The Commentary to §1B1.2 captioned "Application Notes" is amended in Note 1 by striking the first two sentences of the third paragraph as follows:
"However, there is a limited exception to this general rule. Where a stipulation that is set forth in a written plea agreement or made between the parties on the record during a plea proceeding specifically establishes facts that prove a more serious offense or offenses than the offense or offenses of conviction, the court is to apply the guideline most applicable to the more serious offense or offenses established.",
and inserting:
"As set forth in the first paragraph of this note, an exception to this general rule is that if a plea agreement (written or made orally on the record) contains a stipulation that establishes a more serious offense than the offense of conviction, the guideline section applicable to the stipulated offense is to be used. A factual statement or a stipulation contained in a plea agreement (written or made orally on the record) is a stipulation for purposes of subsection (a) only if both the defendant and the government explicitly agree that the factual statement or stipulation is a stipulation for such purposes. However, a factual statement or stipulation made after the plea agreement has been entered, or after any modification to the plea agreement has been made, is not a stipulation for purposes of subsection (a).".
The Commentary to §1B1.2 captioned "Application Notes" is amended in Note 1 in the third paragraph by striking "may be imposed" and inserting "shall be imposed".
The Commentary to §1B1.2 captioned "Application Notes" is amended in Note 1 in the second sentence of the fourth paragraph by striking "cases where" and inserting "a case in which".
Reason for Amendment: This amendment addresses the circuit conflict regarding whether admissions made by a defendant during a guilty plea hearing, without more, can be considered stipulations for purposes of subsection (a) of §1B1.2 (Application Instructions). Compare, e.g., United States v.
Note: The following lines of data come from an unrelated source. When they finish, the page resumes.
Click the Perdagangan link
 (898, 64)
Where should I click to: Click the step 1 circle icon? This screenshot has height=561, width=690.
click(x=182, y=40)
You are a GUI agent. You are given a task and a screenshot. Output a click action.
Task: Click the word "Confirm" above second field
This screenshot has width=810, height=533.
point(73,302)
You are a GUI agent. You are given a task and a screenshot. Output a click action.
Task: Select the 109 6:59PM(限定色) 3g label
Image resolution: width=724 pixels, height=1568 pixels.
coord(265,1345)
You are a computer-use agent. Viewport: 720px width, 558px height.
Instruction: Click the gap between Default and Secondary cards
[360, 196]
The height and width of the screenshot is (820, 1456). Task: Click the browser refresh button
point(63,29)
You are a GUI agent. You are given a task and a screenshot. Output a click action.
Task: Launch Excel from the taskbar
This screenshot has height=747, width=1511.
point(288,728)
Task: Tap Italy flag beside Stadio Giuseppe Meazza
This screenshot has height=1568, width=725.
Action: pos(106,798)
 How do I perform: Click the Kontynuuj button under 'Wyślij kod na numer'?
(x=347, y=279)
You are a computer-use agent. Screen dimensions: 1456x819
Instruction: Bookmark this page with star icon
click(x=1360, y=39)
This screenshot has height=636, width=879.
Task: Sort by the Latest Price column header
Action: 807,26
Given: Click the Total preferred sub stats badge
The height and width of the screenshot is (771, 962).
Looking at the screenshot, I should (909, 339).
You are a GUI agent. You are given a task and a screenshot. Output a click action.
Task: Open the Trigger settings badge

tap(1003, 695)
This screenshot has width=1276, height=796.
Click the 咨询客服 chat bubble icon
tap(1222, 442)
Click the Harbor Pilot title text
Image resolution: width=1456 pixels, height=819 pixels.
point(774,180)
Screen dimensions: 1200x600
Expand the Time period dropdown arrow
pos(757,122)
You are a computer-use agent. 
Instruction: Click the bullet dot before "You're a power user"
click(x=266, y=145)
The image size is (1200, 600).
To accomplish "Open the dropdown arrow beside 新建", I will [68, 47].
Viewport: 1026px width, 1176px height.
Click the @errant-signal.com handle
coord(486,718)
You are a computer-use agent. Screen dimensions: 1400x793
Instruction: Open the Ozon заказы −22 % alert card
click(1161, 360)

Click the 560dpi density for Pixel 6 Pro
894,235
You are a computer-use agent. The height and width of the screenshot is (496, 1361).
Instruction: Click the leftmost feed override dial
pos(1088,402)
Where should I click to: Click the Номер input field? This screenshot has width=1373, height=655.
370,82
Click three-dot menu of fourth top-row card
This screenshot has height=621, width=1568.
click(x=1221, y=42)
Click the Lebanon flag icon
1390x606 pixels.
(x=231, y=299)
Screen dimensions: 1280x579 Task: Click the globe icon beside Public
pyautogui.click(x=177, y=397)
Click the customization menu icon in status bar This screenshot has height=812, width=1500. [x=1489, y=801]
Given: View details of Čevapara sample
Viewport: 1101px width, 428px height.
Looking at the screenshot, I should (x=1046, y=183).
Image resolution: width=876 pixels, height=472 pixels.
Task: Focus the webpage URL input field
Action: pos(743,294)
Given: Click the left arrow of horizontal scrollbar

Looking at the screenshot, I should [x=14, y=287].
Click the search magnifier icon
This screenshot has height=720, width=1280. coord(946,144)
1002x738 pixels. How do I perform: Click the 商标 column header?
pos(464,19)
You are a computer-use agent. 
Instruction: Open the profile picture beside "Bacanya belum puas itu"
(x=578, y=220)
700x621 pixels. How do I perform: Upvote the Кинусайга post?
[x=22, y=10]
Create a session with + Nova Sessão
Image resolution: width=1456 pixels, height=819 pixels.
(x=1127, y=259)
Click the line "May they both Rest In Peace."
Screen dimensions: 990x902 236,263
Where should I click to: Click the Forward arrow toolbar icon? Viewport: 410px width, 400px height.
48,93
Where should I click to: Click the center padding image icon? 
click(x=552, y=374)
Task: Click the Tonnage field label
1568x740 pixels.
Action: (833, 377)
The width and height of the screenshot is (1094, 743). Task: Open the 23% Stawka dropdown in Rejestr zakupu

Nathan, 188 F.3d 190, 201 (3d Cir. 1999) (statements made by defendants during the factual-basis hearing for a plea agreement do not constitute stipulations for the purpose of this enhancement; a statement is a stipulation only if it is part of a defendant’s written plea agreement or if both the government and the defendant explicitly agree at a factual-basis hearing that the facts being placed on the record are stipulations that might subject the defendant to §1B1.2(a)); United States v. Saaverda, 148 F.3d 1311 (11th Cir. 1998) (same); United States v. McCall, 915 F.2d 811 (2d Cir. 1990) (same); United States v. Gardner, 940 F.2d 587 (10th Cir. 1991) (requiring a "knowing agreement by the defendant, as part of a plea bargain, that facts supporting a more serious offense occurred and could be presented to the court"); and United States v. Rutter, 897 F.2d 1558, 1561 (10th Cir. 1990) (once the government agrees to a plea bargain without extracting an admission, facts admitted by the defendant can be considered only as relevant conduct in determining appropriate guideline range, not as stipulations under §1B1.2(a)), with United States v. Loos, 165 F.3d 504, 508 (7th Cir. 1998) (the objective behind §1B1.2(a) is best answered by interpreting "stipulations" to mean any acknowledgment by the defendant that the defendant committed the acts that justify use of the more serious guideline, not in the formal agreement); and United States v. Domino, 62 F.3d 716 (5th Cir. 1995) (same).
This amendment represents a narrow approach to the majority view that a factual statement made by the defendant during the plea colloquy must be made as part of the plea agreement in order to be considered a stipulation for purposes of §1B1.2(a). This approach lessens the possibility that the plea agreement will be modified during the course of the plea proceeding without providing the parties, especially the defendant, with notice of the defendant’s potential sentencing range.
Effective Date: The effective date of this amendment is November 1, 2001.